- **WHAT TO DO**:
Everything in the records except the pictures should come back exactly as written.
• • • • • • •
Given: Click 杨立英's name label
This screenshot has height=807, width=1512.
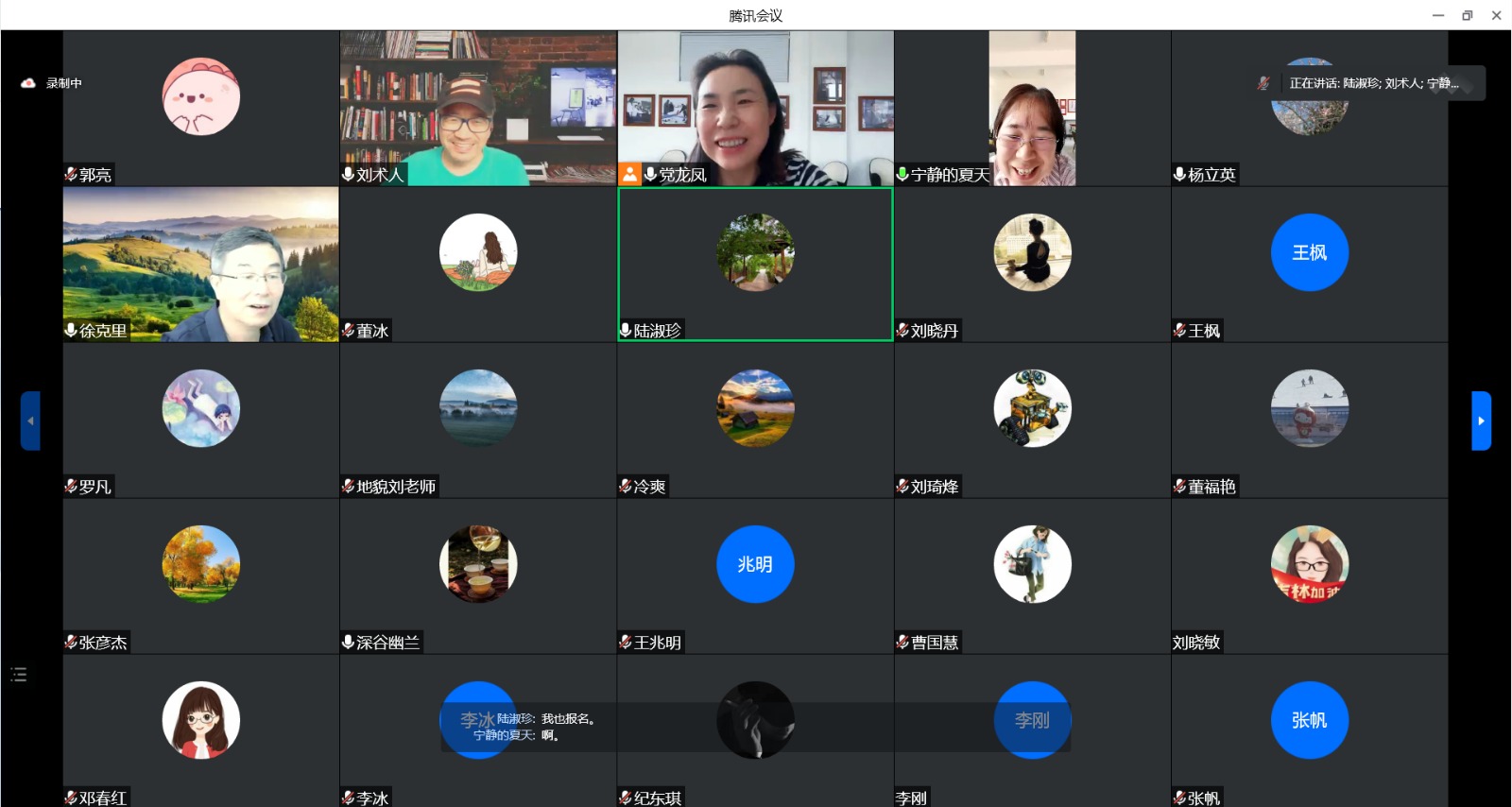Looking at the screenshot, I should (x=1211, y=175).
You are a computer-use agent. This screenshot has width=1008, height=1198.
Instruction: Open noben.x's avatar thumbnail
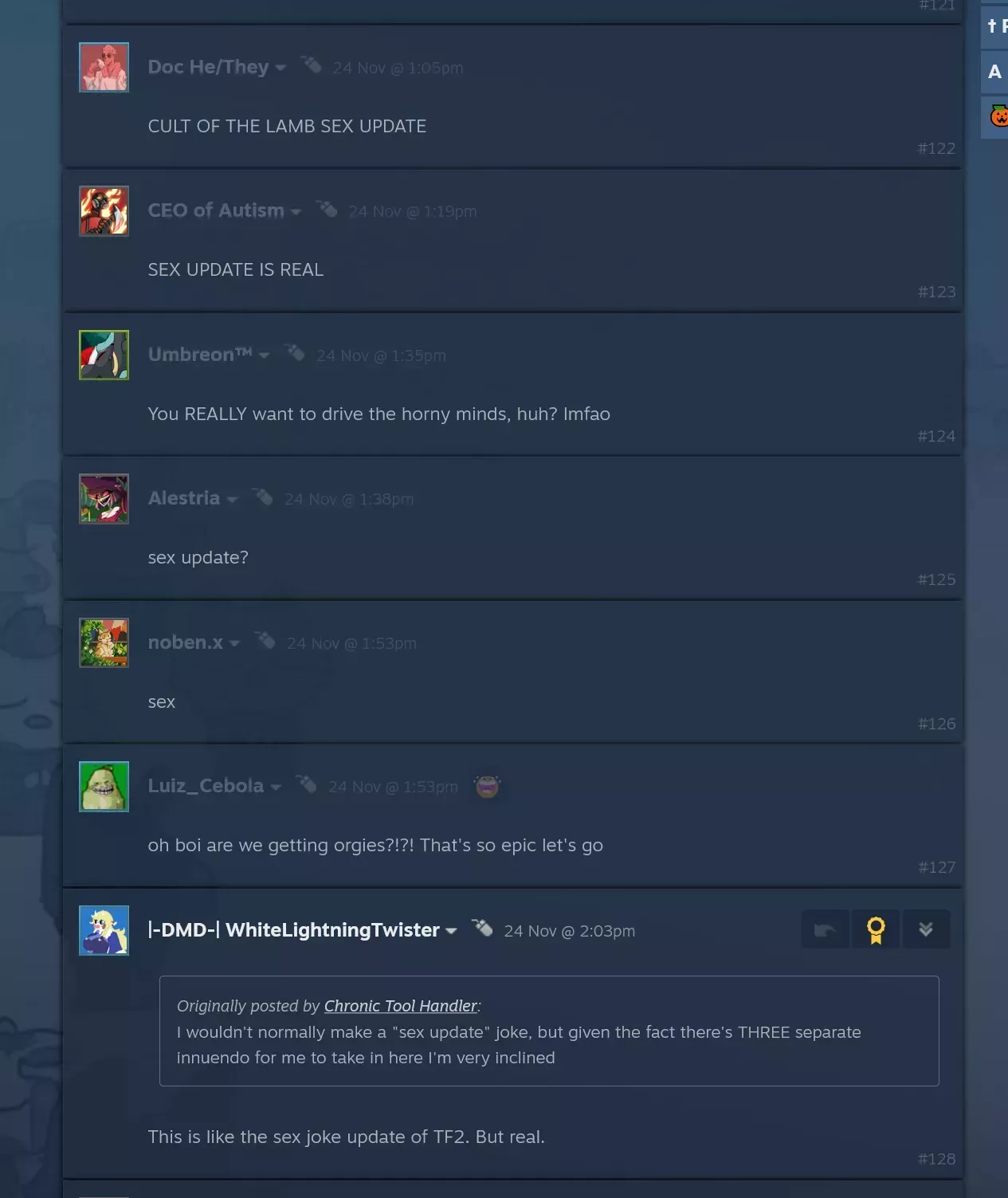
• • • • • • •
- **TASK ANSWER**:
Given: Click 杨立英's name label
This screenshot has height=807, width=1512.
Looking at the screenshot, I should (x=1211, y=175).
You are a computer-use agent. This screenshot has width=1008, height=1198.
Instruction: Open noben.x's avatar thumbnail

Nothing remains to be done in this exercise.